## WORK TO DO
Please render the data below as a Markdown table with the columns "No." and "Entry", numbering each line in order and leaving out any blank lines.

## RECORD EXCERPTS
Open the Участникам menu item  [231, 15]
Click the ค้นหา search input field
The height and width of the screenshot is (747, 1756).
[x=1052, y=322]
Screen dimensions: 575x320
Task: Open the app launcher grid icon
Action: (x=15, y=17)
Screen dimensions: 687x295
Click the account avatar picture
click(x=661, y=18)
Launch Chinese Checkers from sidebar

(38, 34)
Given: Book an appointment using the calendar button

## THE REPLY
| No. | Entry |
|---|---|
| 1 | Open the Участникам menu item  [231, 15] |
| 2 | Click the ค้นหา search input field |
| 3 | The height and width of the screenshot is (747, 1756). |
| 4 | [x=1052, y=322] |
| 5 | Screen dimensions: 575x320 |
| 6 | Task: Open the app launcher grid icon |
| 7 | Action: (x=15, y=17) |
| 8 | Screen dimensions: 687x295 |
| 9 | Click the account avatar picture |
| 10 | click(x=661, y=18) |
| 11 | Launch Chinese Checkers from sidebar |
| 12 | (38, 34) |
| 13 | Given: Book an appointment using the calendar button |